■ ASSIGNMENT ■
The entries below contain pictures, which are to be left out; write out exactly, and only, the lines from the line with "The height and" up to and including the line with "You are a GUI".

▶

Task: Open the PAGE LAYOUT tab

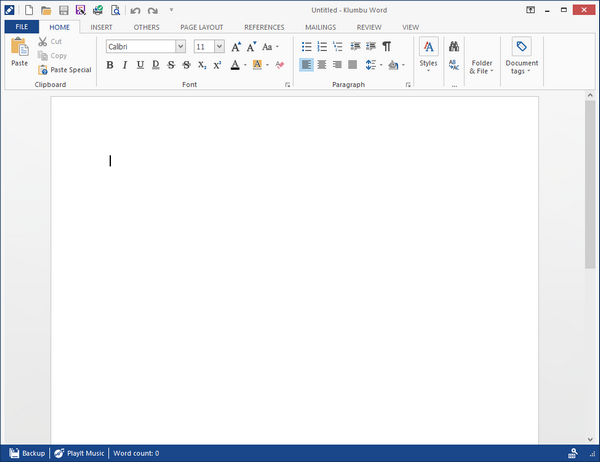Action: [x=201, y=27]
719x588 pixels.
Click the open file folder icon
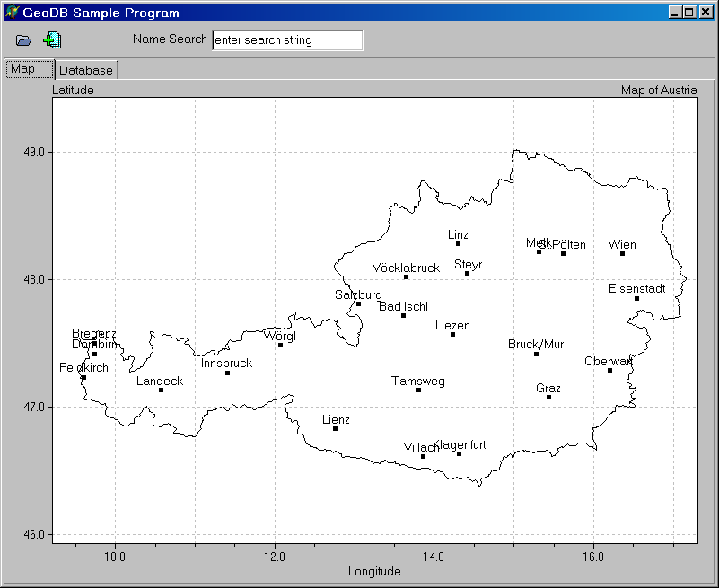23,40
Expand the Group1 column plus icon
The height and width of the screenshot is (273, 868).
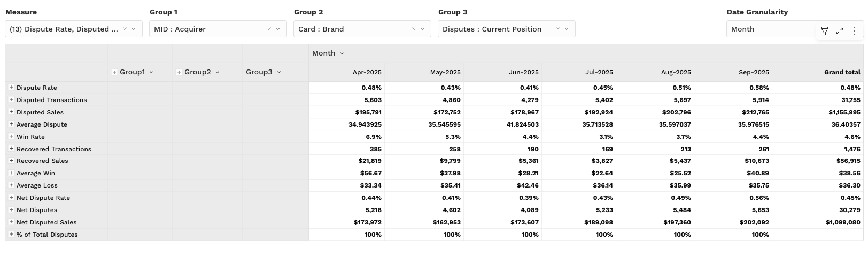[x=114, y=72]

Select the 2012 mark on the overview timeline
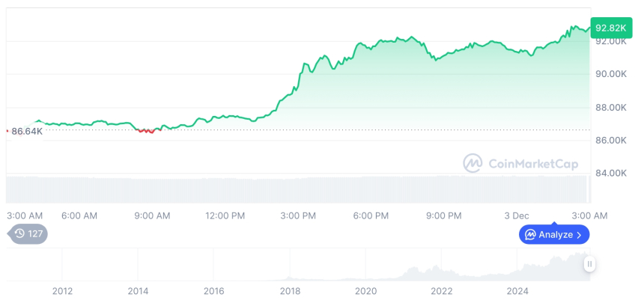coord(62,291)
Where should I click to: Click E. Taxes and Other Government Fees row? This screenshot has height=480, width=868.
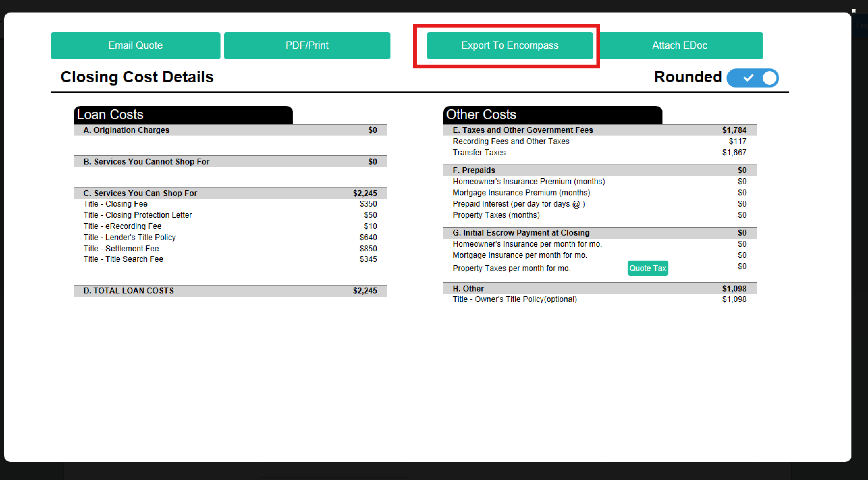(x=600, y=130)
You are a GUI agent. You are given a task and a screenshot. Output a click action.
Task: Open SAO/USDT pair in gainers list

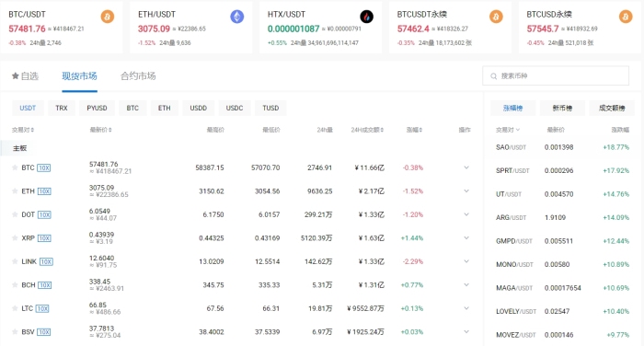(x=511, y=147)
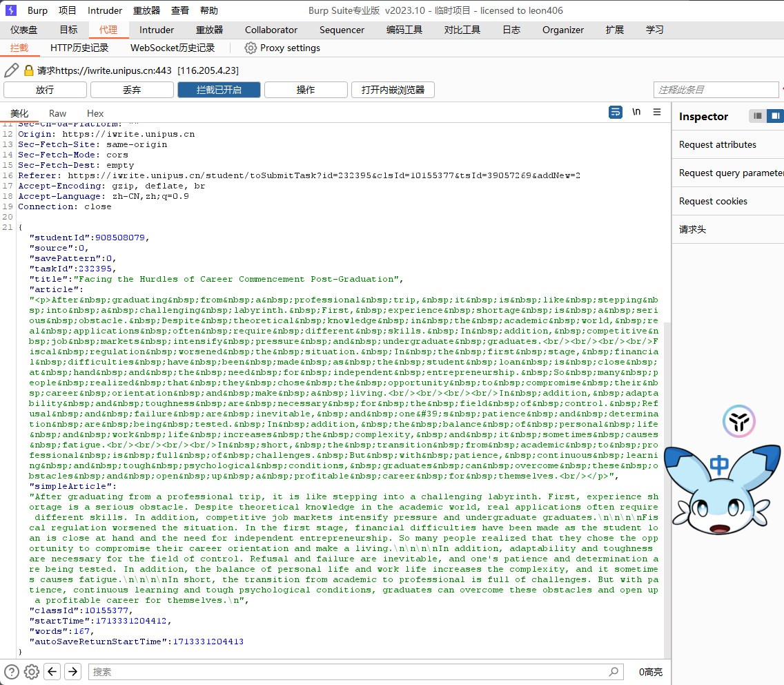
Task: Go to next search match arrow
Action: point(73,671)
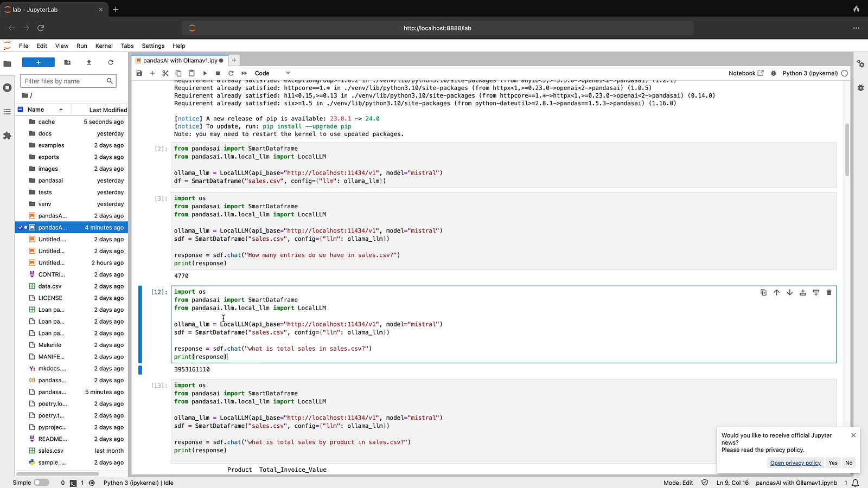Open the Running Terminals and Kernels sidebar
This screenshot has width=868, height=488.
(7, 88)
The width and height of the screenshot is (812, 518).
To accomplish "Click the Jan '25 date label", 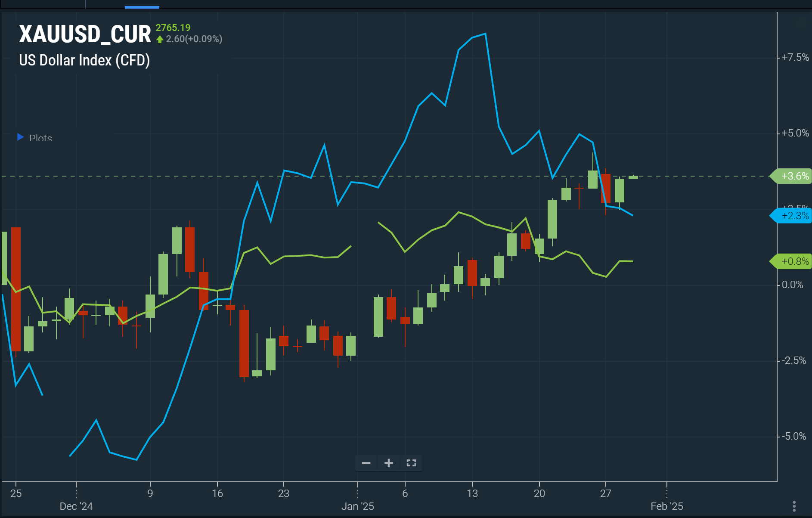I will tap(357, 506).
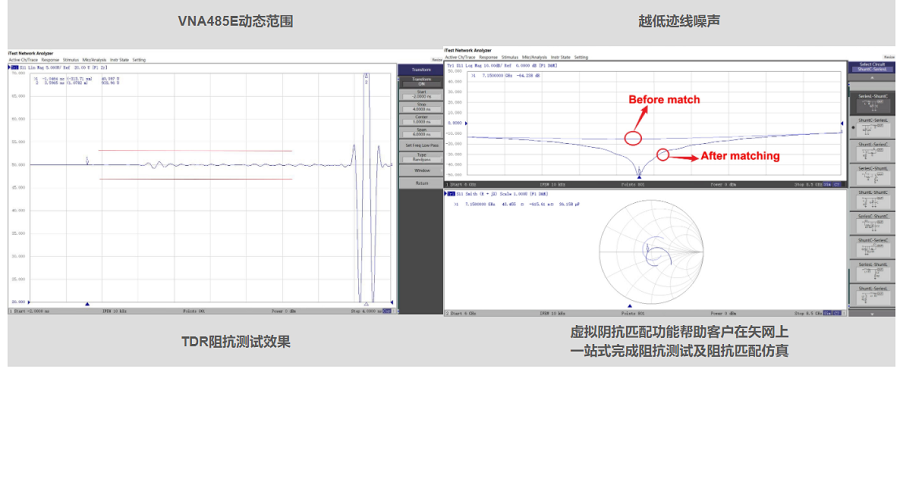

◀

■ SOLUTION TO THE PROBLEM ■
The height and width of the screenshot is (273, 868).
[x=114, y=72]

Select the 2012 mark on the overview timeline
coord(62,291)
Where should I click to: Click E. Taxes and Other Government Fees row? This screenshot has height=480, width=868.
(x=600, y=130)
You are a GUI agent. You are given a task and a screenshot. Output a click action.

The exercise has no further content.